(45a) A Hydrogel-Based Cell Culture Platform with Reversible Stiffening Via an Azobenzene-Containing Cross-Linker

Authors: 
Rosales, A. M., University of Colorado-Boulder
Nehls, E. M., University of Colorado Boulder
Anseth, K. S., University of Colorado-Boulder

The mechanical stiffness of the extracellular matrix is a dynamic property that changes during wound healing, disease progression, aging, etc.  For example, tissue stiffness increases during fibrosis, and increased stiffness may contribute to a positive feedback loop that further accelerates the disease progression. Until recently, many cell culture platforms exhibited static material properties, which required replated cells to study the effects of different elastic moduli on cell phenotype. While much progress has been made in the development of substrates that can either increase or decrease in stiffness in situ, there are fewer examples of substrates that can both stiffen and soften, which may be important for simulating the effects of disease progression and resolution.
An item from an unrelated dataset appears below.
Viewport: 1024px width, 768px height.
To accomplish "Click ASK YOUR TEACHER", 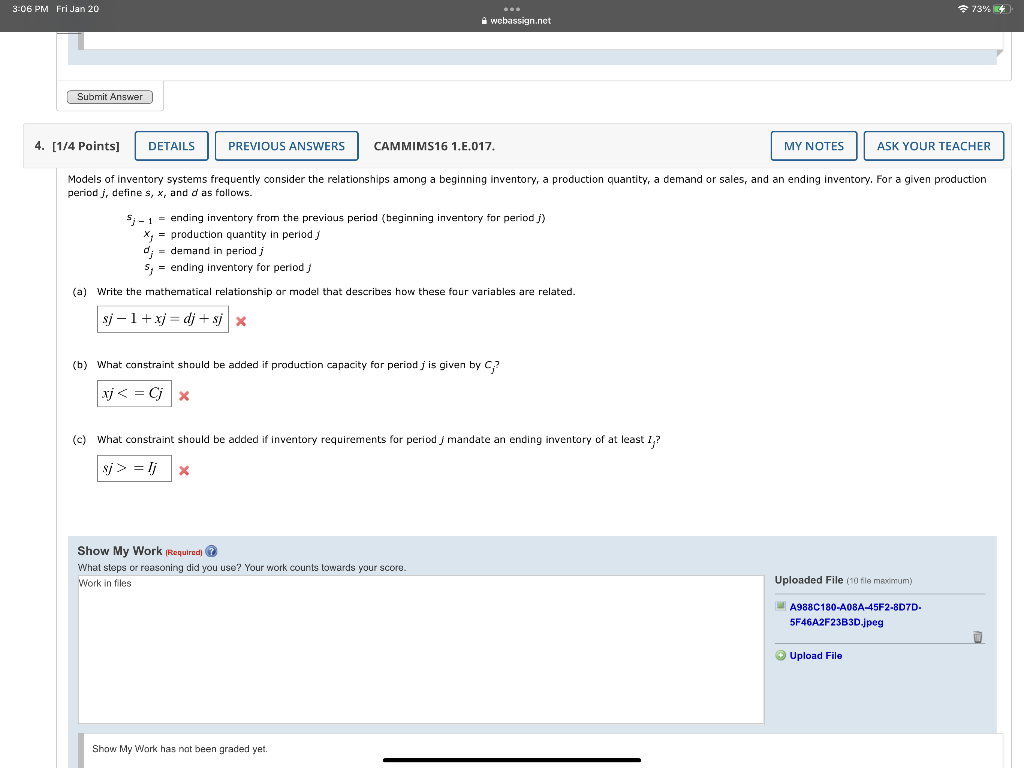I will point(933,145).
Here, we present a hydrogel-based system that can reversibly stiffen and soften using an azobenzene photoisomer in the crosslinker. To form the hydrogel, poly(ethylene glycol) macromers were crosslinked with an azobenzene-containing peptide using Michael addition chemistry in phosphate buffered saline. We find that upon irradiation with cytocompatible doses of UV light (365 nm, 10 mW/cm2, 2 min), the photoisomer induces a length change in the crosslinker and a concomitant stiffening of the hydrogel by 100-200 Pa. The resulting change in gel properties is maintained for days due to the long half-life of the photoisomer. The initial modulus of the gel can be recovered upon irradiation with visible light (400-500 nm, 10 mW/cm2, 2 min). The developed hydrogels should enable noninvasive control of substrate modulus independent of changes in the network connectivity, allowing us to probe questions about the effect of dynamic changes in matrix stiffness on cell behavior.